Task details:
Copy out all the records exactly.

Saved entries:
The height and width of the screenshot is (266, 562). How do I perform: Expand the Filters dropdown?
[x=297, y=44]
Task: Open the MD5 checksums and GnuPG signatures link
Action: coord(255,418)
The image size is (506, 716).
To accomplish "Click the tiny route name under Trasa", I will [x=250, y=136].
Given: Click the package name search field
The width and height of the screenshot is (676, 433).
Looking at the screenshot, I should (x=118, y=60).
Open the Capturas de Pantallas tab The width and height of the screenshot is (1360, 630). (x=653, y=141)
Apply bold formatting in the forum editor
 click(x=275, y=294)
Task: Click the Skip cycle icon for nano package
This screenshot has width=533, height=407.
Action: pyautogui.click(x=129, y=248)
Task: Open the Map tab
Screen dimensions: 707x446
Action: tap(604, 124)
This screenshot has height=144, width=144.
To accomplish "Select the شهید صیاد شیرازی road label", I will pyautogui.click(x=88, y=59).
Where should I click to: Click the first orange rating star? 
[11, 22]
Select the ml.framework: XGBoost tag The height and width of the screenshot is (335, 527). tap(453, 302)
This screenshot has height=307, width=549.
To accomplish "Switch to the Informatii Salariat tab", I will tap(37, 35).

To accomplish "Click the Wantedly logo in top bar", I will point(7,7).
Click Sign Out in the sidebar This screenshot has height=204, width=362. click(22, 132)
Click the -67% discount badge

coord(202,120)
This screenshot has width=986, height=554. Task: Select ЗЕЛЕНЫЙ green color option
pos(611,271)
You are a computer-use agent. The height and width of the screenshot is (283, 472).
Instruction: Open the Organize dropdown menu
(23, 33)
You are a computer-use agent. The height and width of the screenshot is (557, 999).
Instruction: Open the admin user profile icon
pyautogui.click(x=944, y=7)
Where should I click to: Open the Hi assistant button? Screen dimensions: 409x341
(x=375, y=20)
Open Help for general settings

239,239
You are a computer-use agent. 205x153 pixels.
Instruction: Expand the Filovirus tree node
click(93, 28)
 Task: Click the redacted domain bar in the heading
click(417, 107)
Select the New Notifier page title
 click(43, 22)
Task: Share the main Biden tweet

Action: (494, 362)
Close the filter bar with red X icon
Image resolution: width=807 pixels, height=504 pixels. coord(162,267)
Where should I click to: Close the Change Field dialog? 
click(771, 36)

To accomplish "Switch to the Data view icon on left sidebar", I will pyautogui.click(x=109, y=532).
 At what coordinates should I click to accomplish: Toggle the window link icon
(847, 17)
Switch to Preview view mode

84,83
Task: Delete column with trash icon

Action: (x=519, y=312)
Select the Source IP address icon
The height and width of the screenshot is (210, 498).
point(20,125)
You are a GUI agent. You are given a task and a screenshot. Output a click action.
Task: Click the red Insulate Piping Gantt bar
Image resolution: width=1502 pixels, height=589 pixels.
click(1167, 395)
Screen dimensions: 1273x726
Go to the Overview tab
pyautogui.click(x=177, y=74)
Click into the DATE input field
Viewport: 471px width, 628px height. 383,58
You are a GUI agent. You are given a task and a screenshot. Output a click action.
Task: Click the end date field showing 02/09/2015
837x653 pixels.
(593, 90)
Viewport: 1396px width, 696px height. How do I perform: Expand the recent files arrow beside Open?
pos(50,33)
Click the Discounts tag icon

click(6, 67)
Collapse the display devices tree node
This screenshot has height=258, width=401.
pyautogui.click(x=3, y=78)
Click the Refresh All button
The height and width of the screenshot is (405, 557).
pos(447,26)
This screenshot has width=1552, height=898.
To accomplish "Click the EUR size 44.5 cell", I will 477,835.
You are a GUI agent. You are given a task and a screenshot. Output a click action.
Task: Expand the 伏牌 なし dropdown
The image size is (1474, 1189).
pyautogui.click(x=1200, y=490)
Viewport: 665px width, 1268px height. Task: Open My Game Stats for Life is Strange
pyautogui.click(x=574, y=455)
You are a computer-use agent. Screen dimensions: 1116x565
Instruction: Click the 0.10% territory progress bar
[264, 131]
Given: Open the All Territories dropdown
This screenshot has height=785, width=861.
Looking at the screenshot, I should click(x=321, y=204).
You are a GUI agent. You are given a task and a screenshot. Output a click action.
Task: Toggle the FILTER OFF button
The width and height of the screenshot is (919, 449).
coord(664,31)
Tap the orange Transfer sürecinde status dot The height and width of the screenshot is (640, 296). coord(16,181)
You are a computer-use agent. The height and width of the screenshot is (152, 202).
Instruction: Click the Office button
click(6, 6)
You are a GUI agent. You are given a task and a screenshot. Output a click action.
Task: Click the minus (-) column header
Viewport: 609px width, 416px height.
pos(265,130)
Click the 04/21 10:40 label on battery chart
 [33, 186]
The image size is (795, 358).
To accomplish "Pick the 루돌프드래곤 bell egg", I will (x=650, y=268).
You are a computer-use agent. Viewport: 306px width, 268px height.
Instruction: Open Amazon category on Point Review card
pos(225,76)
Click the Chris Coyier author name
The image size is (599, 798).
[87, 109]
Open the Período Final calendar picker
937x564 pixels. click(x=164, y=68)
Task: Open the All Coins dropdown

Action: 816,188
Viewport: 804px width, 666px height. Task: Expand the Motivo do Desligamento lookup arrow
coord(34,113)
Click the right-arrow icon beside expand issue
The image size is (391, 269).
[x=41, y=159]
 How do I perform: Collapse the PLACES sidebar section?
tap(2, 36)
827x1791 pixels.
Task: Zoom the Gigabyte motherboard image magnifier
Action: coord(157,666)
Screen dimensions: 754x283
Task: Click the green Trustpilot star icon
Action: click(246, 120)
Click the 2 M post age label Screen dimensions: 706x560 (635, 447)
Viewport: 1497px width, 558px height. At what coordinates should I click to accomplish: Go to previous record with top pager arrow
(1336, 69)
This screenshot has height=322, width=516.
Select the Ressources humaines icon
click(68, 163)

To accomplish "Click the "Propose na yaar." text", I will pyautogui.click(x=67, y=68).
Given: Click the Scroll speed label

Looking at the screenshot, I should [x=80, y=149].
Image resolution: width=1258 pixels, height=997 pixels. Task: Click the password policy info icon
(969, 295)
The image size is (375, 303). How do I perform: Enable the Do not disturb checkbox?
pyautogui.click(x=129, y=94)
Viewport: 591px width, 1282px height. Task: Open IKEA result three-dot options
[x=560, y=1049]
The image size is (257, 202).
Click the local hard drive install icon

Result below:
The height and width of the screenshot is (266, 562). How do I perform: Expand the Filters dropdown?
[x=297, y=44]
Task: Open the MD5 checksums and GnuPG signatures link
Action: coord(255,418)
The image size is (506, 716).
To accomplish "Click the tiny route name under Trasa", I will [x=250, y=136].
Given: Click the package name search field
The width and height of the screenshot is (676, 433).
Looking at the screenshot, I should (x=118, y=60).
Open the Capturas de Pantallas tab The width and height of the screenshot is (1360, 630). (x=653, y=141)
Apply bold formatting in the forum editor
 click(x=275, y=294)
Task: Click the Skip cycle icon for nano package
This screenshot has width=533, height=407.
Action: pyautogui.click(x=129, y=248)
Task: Open the Map tab
Screen dimensions: 707x446
Action: tap(604, 124)
This screenshot has height=144, width=144.
To accomplish "Select the شهید صیاد شیرازی road label", I will pyautogui.click(x=88, y=59).
Where should I click to: Click the first orange rating star? 
[11, 22]
Select the ml.framework: XGBoost tag The height and width of the screenshot is (335, 527). tap(453, 302)
This screenshot has height=307, width=549.
To accomplish "Switch to the Informatii Salariat tab", I will tap(37, 35).

To accomplish "Click the Wantedly logo in top bar", I will point(7,7).
Click Sign Out in the sidebar This screenshot has height=204, width=362. click(22, 132)
Click the -67% discount badge

coord(202,120)
This screenshot has width=986, height=554. Task: Select ЗЕЛЕНЫЙ green color option
pos(611,271)
You are a computer-use agent. The height and width of the screenshot is (283, 472).
Instruction: Open the Organize dropdown menu
(23, 33)
You are a computer-use agent. The height and width of the screenshot is (557, 999).
Instruction: Open the admin user profile icon
pyautogui.click(x=944, y=7)
Where should I click to: Open the Hi assistant button? Screen dimensions: 409x341
(x=375, y=20)
Open Help for general settings

239,239
You are a computer-use agent. 205x153 pixels.
Instruction: Expand the Filovirus tree node
click(93, 28)
 Task: Click the redacted domain bar in the heading
click(417, 107)
Select the New Notifier page title
 click(43, 22)
Task: Share the main Biden tweet

Action: (494, 362)
Close the filter bar with red X icon
Image resolution: width=807 pixels, height=504 pixels. coord(162,267)
Where should I click to: Close the Change Field dialog? 
click(771, 36)

To accomplish "Switch to the Data view icon on left sidebar", I will pyautogui.click(x=109, y=532).
 At what coordinates should I click to accomplish: Toggle the window link icon
(847, 17)
Switch to Preview view mode

84,83
Task: Delete column with trash icon

Action: (x=519, y=312)
Select the Source IP address icon
The height and width of the screenshot is (210, 498).
point(20,125)
You are a GUI agent. You are given a task and a screenshot. Output a click action.
Task: Click the red Insulate Piping Gantt bar
Image resolution: width=1502 pixels, height=589 pixels.
click(1167, 395)
Screen dimensions: 1273x726
Go to the Overview tab
pyautogui.click(x=177, y=74)
Click into the DATE input field
Viewport: 471px width, 628px height. 383,58
You are a GUI agent. You are given a task and a screenshot. Output a click action.
Task: Click the end date field showing 02/09/2015
837x653 pixels.
(593, 90)
Viewport: 1396px width, 696px height. How do I perform: Expand the recent files arrow beside Open?
pos(50,33)
Click the Discounts tag icon

click(6, 67)
Collapse the display devices tree node
This screenshot has height=258, width=401.
pyautogui.click(x=3, y=78)
Click the Refresh All button
The height and width of the screenshot is (405, 557).
pos(447,26)
This screenshot has width=1552, height=898.
To accomplish "Click the EUR size 44.5 cell", I will 477,835.
You are a GUI agent. You are given a task and a screenshot. Output a click action.
Task: Expand the 伏牌 なし dropdown
The image size is (1474, 1189).
pyautogui.click(x=1200, y=490)
Viewport: 665px width, 1268px height. Task: Open My Game Stats for Life is Strange
pyautogui.click(x=574, y=455)
You are a computer-use agent. Screen dimensions: 1116x565
Instruction: Click the 0.10% territory progress bar
[264, 131]
Given: Open the All Territories dropdown
This screenshot has height=785, width=861.
Looking at the screenshot, I should click(x=321, y=204).
You are a GUI agent. You are given a task and a screenshot. Output a click action.
Task: Toggle the FILTER OFF button
The width and height of the screenshot is (919, 449).
coord(664,31)
Tap the orange Transfer sürecinde status dot The height and width of the screenshot is (640, 296). coord(16,181)
You are a computer-use agent. The height and width of the screenshot is (152, 202).
Instruction: Click the Office button
click(6, 6)
You are a GUI agent. You are given a task and a screenshot. Output a click action.
Task: Click the minus (-) column header
Viewport: 609px width, 416px height.
pos(265,130)
Click the 04/21 10:40 label on battery chart
 [33, 186]
The image size is (795, 358).
To accomplish "Pick the 루돌프드래곤 bell egg", I will (x=650, y=268).
You are a computer-use agent. Viewport: 306px width, 268px height.
Instruction: Open Amazon category on Point Review card
pos(225,76)
Click the Chris Coyier author name
The image size is (599, 798).
[87, 109]
Open the Período Final calendar picker
937x564 pixels. click(x=164, y=68)
Task: Open the All Coins dropdown

Action: 816,188
Viewport: 804px width, 666px height. Task: Expand the Motivo do Desligamento lookup arrow
coord(34,113)
Click the right-arrow icon beside expand issue
The image size is (391, 269).
[x=41, y=159]
 How do I perform: Collapse the PLACES sidebar section?
tap(2, 36)
827x1791 pixels.
Task: Zoom the Gigabyte motherboard image magnifier
Action: coord(157,666)
Screen dimensions: 754x283
Task: Click the green Trustpilot star icon
Action: click(246, 120)
Click the 2 M post age label Screen dimensions: 706x560 (635, 447)
Viewport: 1497px width, 558px height. At what coordinates should I click to accomplish: Go to previous record with top pager arrow
(1336, 69)
This screenshot has height=322, width=516.
Select the Ressources humaines icon
click(68, 163)

To accomplish "Click the "Propose na yaar." text", I will pyautogui.click(x=67, y=68).
Given: Click the Scroll speed label

Looking at the screenshot, I should [x=80, y=149].
Image resolution: width=1258 pixels, height=997 pixels. Task: Click the password policy info icon
(969, 295)
The image size is (375, 303). How do I perform: Enable the Do not disturb checkbox?
pyautogui.click(x=129, y=94)
Viewport: 591px width, 1282px height. Task: Open IKEA result three-dot options
[x=560, y=1049]
The image size is (257, 202).
Click the local hard drive install icon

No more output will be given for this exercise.